= RECORDED DATA =
- - -
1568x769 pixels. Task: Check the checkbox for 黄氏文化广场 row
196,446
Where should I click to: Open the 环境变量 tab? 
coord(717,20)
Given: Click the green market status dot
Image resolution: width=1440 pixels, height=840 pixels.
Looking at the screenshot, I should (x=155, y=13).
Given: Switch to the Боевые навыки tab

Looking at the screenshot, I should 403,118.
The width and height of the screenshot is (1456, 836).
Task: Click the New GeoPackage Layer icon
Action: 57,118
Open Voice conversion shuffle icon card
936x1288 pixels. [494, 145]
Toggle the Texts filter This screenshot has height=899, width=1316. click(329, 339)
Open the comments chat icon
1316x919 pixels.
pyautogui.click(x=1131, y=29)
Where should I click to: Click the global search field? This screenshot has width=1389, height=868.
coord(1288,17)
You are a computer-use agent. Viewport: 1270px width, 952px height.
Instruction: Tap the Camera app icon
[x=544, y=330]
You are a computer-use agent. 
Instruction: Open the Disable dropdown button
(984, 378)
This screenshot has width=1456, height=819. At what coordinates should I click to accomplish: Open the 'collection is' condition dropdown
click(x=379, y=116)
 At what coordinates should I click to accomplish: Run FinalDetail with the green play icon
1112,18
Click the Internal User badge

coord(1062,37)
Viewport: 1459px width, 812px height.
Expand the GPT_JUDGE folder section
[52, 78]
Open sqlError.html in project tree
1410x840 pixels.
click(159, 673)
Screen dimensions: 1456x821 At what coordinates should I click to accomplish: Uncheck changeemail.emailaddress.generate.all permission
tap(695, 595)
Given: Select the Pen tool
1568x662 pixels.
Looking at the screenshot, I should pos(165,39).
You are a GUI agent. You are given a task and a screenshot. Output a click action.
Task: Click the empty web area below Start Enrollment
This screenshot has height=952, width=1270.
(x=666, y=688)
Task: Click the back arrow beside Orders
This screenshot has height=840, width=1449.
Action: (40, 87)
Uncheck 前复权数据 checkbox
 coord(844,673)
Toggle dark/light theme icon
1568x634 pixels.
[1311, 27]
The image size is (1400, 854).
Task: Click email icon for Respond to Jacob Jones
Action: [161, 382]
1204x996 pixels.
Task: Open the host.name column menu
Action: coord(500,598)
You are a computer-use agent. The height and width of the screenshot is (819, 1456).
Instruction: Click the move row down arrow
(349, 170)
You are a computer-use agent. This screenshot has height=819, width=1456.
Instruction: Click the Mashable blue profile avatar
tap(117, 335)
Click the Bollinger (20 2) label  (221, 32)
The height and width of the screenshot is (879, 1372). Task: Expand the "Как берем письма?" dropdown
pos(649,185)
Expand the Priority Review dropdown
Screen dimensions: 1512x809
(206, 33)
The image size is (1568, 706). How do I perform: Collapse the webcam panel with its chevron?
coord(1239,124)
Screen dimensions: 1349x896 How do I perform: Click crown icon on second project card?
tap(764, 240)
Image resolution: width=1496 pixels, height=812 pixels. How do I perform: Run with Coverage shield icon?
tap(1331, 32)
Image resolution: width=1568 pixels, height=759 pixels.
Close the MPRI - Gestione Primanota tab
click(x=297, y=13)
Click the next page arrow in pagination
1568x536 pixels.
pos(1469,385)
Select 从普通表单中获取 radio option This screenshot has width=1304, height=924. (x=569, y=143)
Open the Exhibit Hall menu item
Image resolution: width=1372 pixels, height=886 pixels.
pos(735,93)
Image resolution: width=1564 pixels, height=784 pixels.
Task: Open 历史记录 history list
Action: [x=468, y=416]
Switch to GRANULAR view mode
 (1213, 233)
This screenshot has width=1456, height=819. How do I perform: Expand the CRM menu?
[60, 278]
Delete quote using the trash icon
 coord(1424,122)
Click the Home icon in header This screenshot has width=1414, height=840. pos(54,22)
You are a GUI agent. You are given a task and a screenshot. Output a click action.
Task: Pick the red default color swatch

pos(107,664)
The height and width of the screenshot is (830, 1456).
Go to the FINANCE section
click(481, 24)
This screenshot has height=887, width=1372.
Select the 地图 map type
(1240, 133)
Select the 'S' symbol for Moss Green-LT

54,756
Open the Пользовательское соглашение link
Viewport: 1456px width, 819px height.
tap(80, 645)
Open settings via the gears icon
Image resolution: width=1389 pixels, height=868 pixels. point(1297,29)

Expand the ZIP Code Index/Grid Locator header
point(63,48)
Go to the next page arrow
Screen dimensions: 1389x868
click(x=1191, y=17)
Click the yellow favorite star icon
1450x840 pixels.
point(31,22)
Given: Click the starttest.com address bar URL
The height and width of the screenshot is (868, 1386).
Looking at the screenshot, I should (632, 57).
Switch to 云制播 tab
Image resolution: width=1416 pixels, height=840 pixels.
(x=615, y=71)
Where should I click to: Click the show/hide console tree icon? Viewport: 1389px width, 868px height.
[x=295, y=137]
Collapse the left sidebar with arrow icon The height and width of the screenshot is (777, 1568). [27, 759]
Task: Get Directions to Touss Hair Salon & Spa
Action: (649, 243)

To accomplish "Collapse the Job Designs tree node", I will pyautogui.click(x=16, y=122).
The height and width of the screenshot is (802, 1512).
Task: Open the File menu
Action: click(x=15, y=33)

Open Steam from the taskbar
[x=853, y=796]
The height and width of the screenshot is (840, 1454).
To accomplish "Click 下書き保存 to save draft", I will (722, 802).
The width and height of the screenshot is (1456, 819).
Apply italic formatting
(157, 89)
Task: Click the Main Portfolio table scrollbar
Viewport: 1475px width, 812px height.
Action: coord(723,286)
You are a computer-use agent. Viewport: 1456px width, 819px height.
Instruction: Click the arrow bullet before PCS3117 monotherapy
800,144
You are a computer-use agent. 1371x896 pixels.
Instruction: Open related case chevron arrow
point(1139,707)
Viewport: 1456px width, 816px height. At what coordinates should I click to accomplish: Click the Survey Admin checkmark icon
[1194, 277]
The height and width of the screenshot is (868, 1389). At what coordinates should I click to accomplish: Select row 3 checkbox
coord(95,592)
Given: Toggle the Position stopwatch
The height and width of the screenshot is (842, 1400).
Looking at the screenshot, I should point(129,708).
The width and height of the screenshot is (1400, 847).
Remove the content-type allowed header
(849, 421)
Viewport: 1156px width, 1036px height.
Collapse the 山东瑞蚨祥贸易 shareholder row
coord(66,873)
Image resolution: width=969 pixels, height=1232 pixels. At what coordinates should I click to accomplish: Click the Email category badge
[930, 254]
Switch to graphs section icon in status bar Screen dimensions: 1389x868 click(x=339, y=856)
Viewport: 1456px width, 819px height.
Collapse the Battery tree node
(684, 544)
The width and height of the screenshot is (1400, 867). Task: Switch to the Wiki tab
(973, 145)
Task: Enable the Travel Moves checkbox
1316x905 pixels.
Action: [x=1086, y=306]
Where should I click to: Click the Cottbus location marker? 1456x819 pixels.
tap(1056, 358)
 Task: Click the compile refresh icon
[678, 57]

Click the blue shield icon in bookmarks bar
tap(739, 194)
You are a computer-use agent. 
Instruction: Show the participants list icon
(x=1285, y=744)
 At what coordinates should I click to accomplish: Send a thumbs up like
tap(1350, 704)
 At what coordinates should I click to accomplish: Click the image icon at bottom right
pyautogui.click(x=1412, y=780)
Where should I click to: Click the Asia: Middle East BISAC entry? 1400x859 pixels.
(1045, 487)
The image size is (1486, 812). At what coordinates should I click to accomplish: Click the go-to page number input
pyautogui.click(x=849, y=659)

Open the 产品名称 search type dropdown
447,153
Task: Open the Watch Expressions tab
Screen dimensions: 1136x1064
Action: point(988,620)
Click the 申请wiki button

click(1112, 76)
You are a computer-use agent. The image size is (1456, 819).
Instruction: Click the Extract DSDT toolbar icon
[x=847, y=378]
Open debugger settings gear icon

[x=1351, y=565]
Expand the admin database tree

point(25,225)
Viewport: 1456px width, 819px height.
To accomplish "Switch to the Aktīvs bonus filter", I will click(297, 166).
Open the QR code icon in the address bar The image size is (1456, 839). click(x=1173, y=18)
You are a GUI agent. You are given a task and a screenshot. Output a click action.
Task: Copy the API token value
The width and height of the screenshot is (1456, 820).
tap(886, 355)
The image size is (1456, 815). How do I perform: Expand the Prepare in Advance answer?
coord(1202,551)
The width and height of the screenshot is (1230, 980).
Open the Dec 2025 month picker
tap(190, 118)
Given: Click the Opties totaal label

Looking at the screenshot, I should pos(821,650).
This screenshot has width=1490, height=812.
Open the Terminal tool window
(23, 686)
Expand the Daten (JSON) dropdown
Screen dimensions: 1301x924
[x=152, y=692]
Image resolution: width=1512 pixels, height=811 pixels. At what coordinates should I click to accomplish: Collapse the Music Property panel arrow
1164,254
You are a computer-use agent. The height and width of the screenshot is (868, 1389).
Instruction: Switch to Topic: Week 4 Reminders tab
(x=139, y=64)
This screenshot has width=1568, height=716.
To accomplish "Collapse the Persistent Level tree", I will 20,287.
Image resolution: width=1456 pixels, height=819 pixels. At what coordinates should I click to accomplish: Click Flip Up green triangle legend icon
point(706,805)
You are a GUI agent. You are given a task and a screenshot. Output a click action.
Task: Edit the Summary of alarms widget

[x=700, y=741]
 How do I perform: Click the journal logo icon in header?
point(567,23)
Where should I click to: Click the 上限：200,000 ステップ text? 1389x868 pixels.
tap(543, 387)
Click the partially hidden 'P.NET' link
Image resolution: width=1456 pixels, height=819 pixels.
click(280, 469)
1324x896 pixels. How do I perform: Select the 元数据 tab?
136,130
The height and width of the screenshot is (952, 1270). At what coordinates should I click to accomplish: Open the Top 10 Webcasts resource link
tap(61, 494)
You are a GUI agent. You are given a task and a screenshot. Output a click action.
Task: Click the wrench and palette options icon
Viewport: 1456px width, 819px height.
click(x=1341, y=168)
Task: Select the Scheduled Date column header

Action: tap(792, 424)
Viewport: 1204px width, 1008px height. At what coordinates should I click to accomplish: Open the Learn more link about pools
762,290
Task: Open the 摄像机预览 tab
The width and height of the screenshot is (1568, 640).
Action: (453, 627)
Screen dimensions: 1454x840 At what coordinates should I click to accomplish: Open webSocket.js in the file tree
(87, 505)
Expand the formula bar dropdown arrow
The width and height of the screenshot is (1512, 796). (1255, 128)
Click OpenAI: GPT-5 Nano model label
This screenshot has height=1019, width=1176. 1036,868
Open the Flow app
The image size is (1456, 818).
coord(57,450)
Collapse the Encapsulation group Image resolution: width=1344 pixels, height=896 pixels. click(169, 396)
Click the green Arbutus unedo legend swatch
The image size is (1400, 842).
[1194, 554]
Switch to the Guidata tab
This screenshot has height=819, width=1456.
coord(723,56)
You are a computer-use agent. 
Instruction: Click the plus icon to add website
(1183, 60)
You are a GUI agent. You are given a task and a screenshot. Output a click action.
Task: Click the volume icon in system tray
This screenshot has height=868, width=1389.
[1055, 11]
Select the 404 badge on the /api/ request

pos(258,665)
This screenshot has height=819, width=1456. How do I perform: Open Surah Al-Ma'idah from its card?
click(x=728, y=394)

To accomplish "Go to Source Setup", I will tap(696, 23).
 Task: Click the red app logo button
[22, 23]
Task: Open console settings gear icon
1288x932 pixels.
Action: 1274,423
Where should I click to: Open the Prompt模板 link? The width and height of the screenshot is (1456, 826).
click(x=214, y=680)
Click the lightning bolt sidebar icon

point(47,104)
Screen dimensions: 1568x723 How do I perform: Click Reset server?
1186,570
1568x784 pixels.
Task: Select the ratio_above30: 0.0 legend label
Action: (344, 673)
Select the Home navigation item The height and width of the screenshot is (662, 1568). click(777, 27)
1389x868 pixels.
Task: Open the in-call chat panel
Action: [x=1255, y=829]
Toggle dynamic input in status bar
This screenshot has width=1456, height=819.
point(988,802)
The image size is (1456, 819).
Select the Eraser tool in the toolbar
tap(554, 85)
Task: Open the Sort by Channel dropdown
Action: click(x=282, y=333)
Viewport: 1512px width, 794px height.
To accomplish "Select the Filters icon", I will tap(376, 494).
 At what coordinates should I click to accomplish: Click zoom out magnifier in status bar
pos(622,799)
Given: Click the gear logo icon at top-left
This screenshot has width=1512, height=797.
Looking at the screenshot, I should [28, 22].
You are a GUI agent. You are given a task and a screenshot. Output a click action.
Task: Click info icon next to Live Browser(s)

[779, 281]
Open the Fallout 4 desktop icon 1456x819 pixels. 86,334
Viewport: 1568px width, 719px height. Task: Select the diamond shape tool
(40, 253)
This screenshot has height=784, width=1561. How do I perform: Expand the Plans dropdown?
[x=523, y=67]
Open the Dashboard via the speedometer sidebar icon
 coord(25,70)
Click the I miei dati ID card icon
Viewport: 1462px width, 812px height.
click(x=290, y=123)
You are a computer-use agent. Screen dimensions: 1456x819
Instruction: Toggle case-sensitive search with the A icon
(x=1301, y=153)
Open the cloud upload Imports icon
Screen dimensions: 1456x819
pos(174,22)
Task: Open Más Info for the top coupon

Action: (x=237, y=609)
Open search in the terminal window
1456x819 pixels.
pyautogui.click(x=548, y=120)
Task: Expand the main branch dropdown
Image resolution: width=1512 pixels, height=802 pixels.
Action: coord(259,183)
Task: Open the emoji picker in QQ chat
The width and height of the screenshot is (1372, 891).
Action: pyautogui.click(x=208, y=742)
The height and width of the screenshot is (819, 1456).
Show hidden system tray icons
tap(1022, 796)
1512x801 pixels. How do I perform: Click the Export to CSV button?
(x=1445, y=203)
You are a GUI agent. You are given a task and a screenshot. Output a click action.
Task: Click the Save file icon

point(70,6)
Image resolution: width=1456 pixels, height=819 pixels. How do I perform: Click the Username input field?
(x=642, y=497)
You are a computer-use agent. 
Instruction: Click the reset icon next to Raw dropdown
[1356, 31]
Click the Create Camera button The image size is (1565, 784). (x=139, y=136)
- - -
= AIM OF THE EXERCISE =
Find all the lines containing "computer" in the material, then copy them.

= EXERCISE ANSWER =
You are a computer-use agent. Viewport: 1270px width, 952px height.
You are a computer-use agent. 
You are a computer-use agent. The height and width of the screenshot is (819, 1456).
You are a computer-use agent. This screenshot has height=819, width=1456.
You are a computer-use agent. Viewport: 1456px width, 819px height.
You are a computer-use agent. 1371x896 pixels.
You are a computer-use agent. 
You are a computer-use agent. The image size is (1456, 819).
You are a computer-use agent. The height and width of the screenshot is (868, 1389).
You are a computer-use agent. 
You are a computer-use agent. Screen dimensions: 1456x819
You are a computer-use agent. 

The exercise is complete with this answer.